If I'm gonna die, then let me die completely.

Quote:
I'm thinking you must not use penicillin either. Wouldn't want to cheat death. Don't you realize that death ALWAYS wins in the end? Most of the time it's a real GOOD thing to put that off a while if possible, don't you think?
Nope, I don't use it..... nor do I use anything for my colds of flus. I do not donate blood, nor would I accept a blood transfusion. I let my immune system take care of me, and any alternate narcotics to influence my body (Medically) would lower my immune system's strength.

This is the case with Antibiotics and how continually using them produces stronger resistance from infections and viruses over time. They're a quick fix for the time being but in the end, they will weaken your ability to fight off what you need to.

Death does always win in the end, and I accepted this. When it is my time to go I will go.

I suppose I should explain my method of madness here:

I come from a family that is strong in Roman Catholic upbringing. They have a nack for not looking towards suicide or assisted suicide, and the prolonging of one's life. My grandmother was having a slow stroke for about a week but never told anybody about it, because she didn't want to be stuck in a hospital for the rest of her days, and I didn't blame her. When my grandfather finally noticed something was terribly wrong he took her to the hospital, where she was put on life support for about two weeks.
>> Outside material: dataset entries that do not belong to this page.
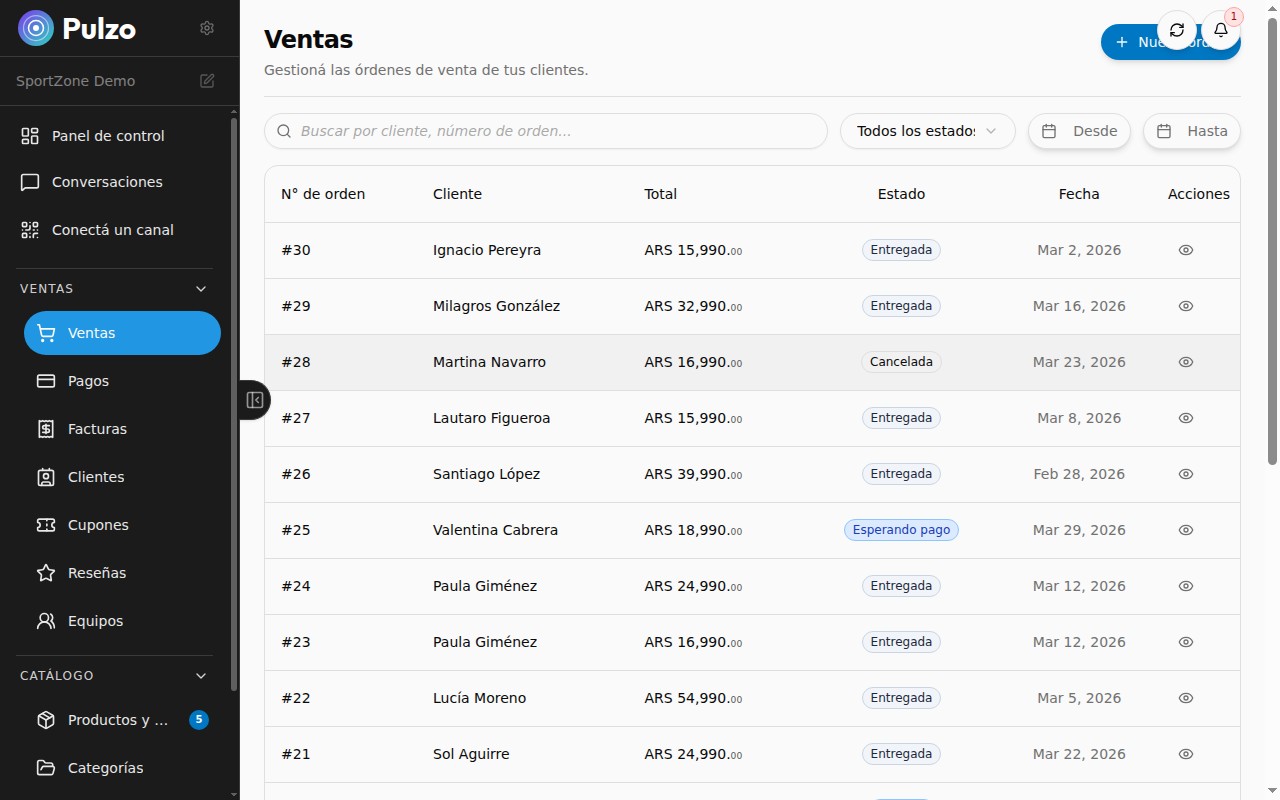The width and height of the screenshot is (1280, 800).
Task: Click the eye icon for order #25
Action: [x=1186, y=530]
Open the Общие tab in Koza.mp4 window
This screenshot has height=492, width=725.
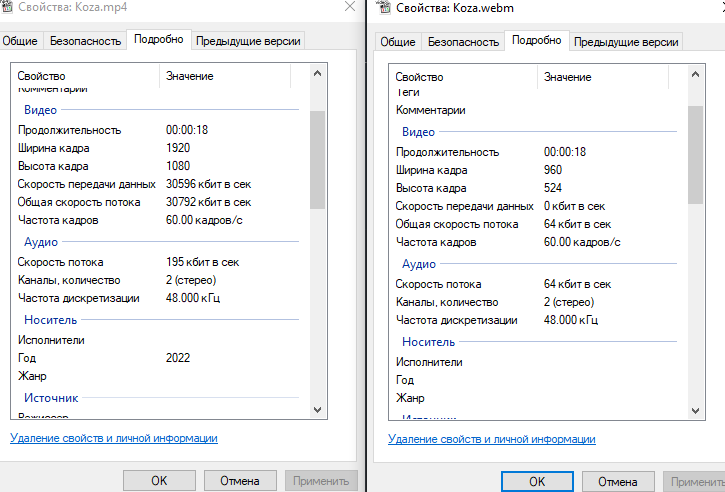20,41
She couldn't talk because of the tubes in her mouth, and all she could do was look at us, move her hands and everytime she did, she was told to rest and relax.... so she just gave up trying to communicate and just waited.
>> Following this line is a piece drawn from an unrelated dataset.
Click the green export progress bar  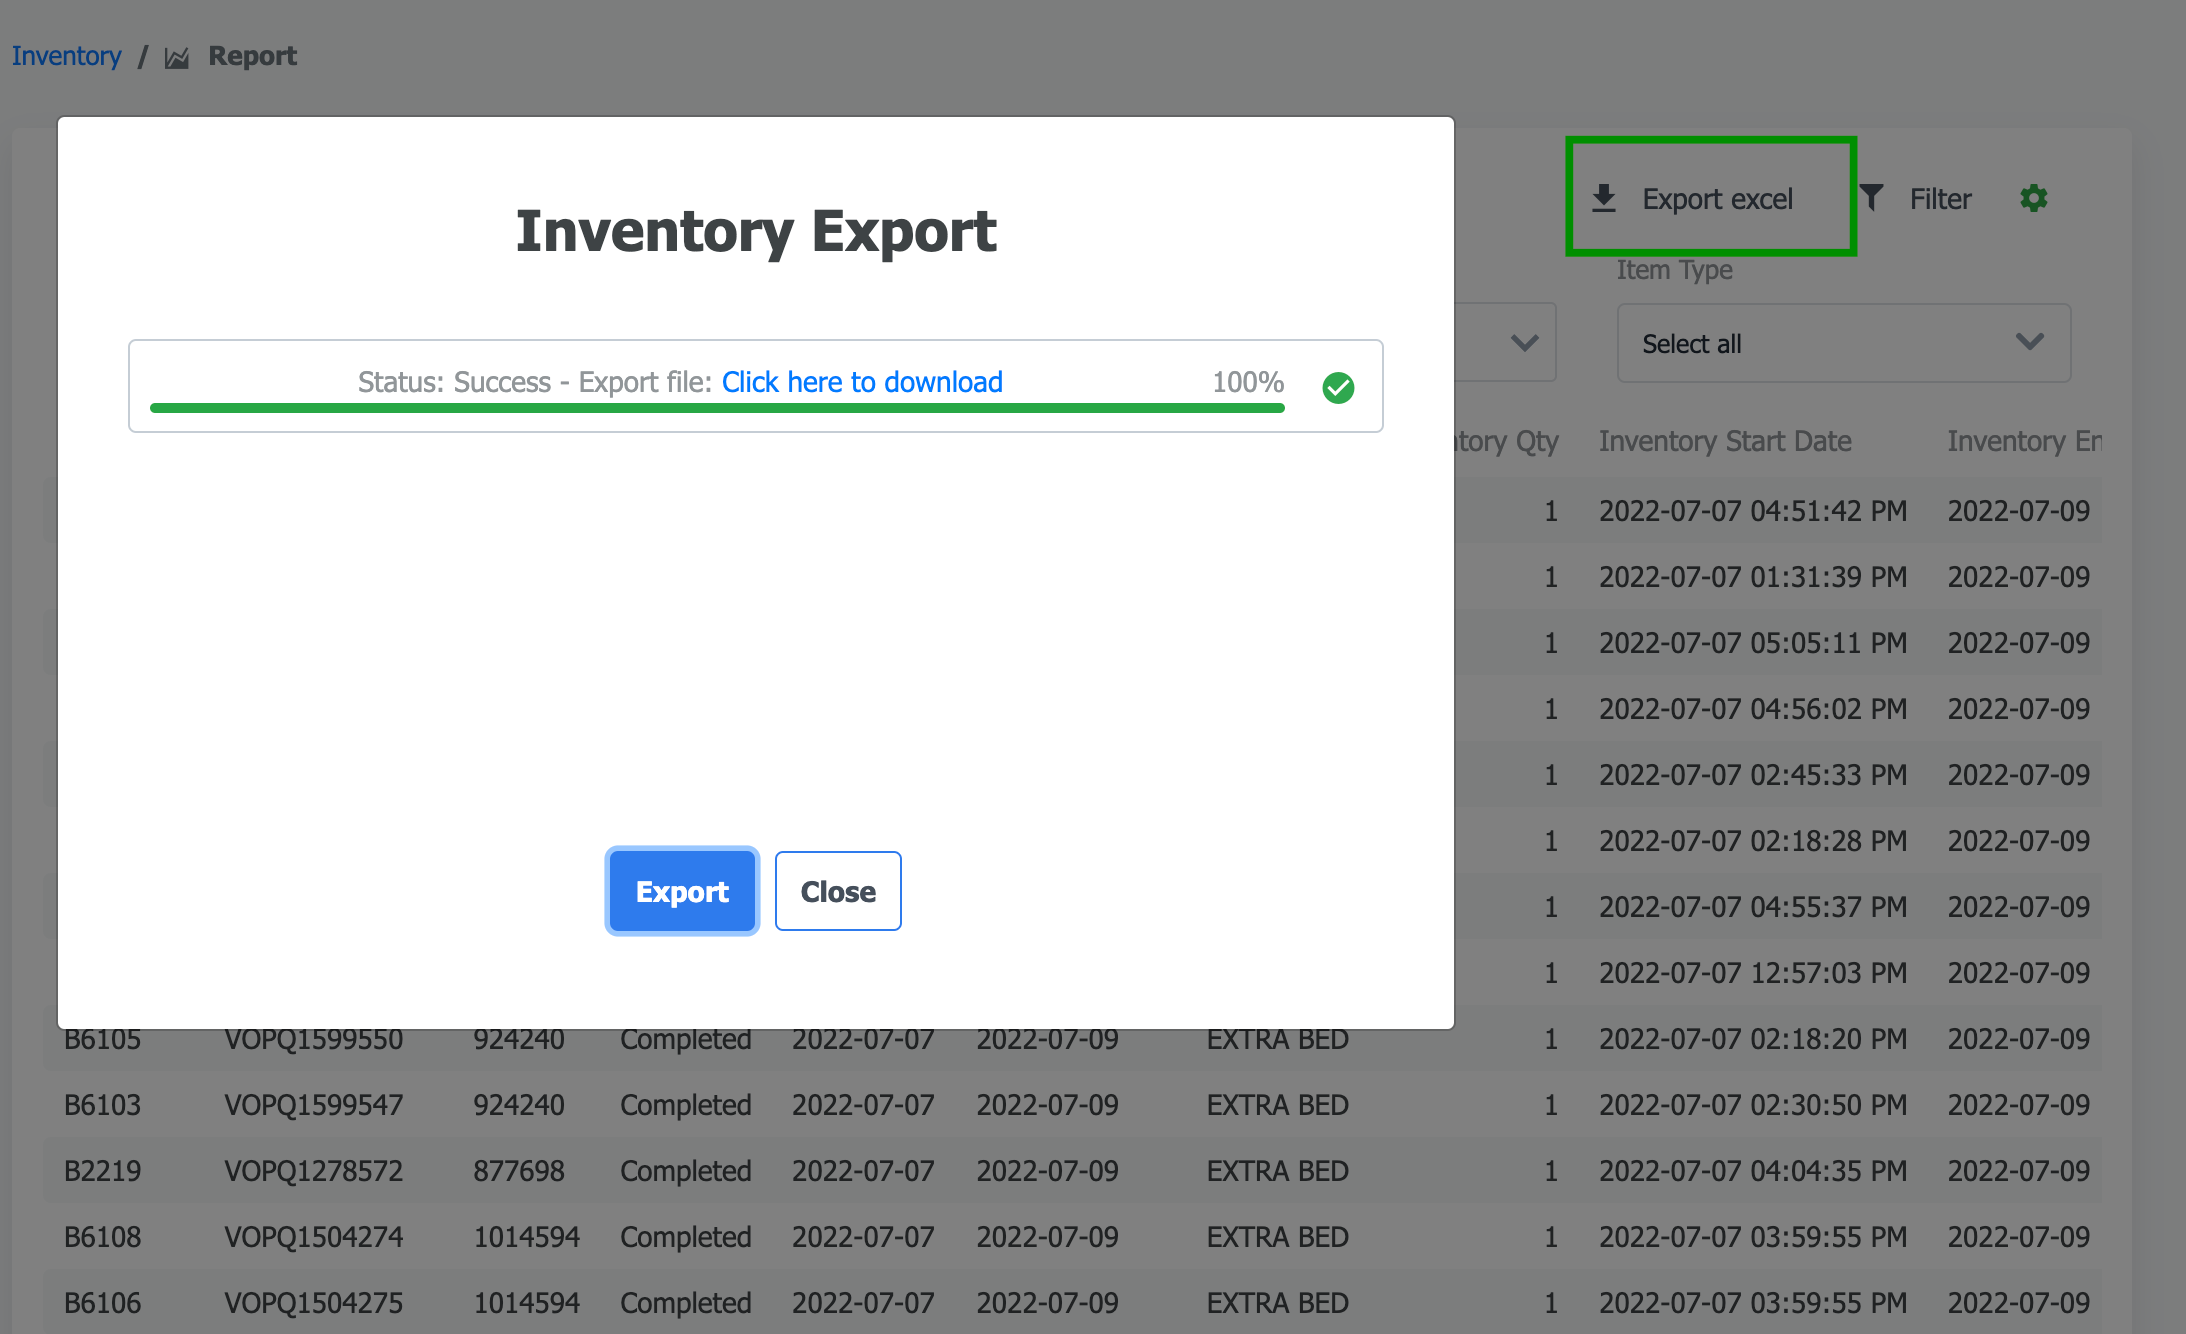click(716, 408)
Eventually after two weeks of suffering like this, they decided to take her off the life support and see if she can come out of it..... she didn't and she died shortly after. I didn't have the heart to tell my family her wishes, I could see it in her eyes, but my family cared too much.

My grandfather on the other side of my family knew he didn't want that to happen to him when his time came. He had a similar situation. He had 3 strokes before and he knew the fourth would do him in, or put him in a hospital for the rest of his days. When he felt it coming on, he took the family out to the lake and to the camp that he built with his own hands. My grandmother noticed something was up, but he kept quiet.

When everyone was busy, he walked deep into the woods and lied down to die, in the place he loved the most. I think it was either my cousin or my aunt who found him..... but he died the way he wanted.

Myself, I want to do the same. When my time comes, I will embrace it. I do not want to cheat my death, because my death will be the finishing line of my life and my legacy. What I have experienced in my life, I will take with me where ever I go. I have no regrets. My life hasn't been the easiest, or the best in the world, nor has it been the most horrid and shitty. It is my life and I accept what comes my way. My life is like no one else's.

I want to live a pure life, and I want to have a pure death. If I get into an accident, I will fight for my life, but I will let my body and mind fight it, not some assisted machine or operation that will cheat me out of my "Natural Life"

Weither my reasoning is flawed or not, it is how I live.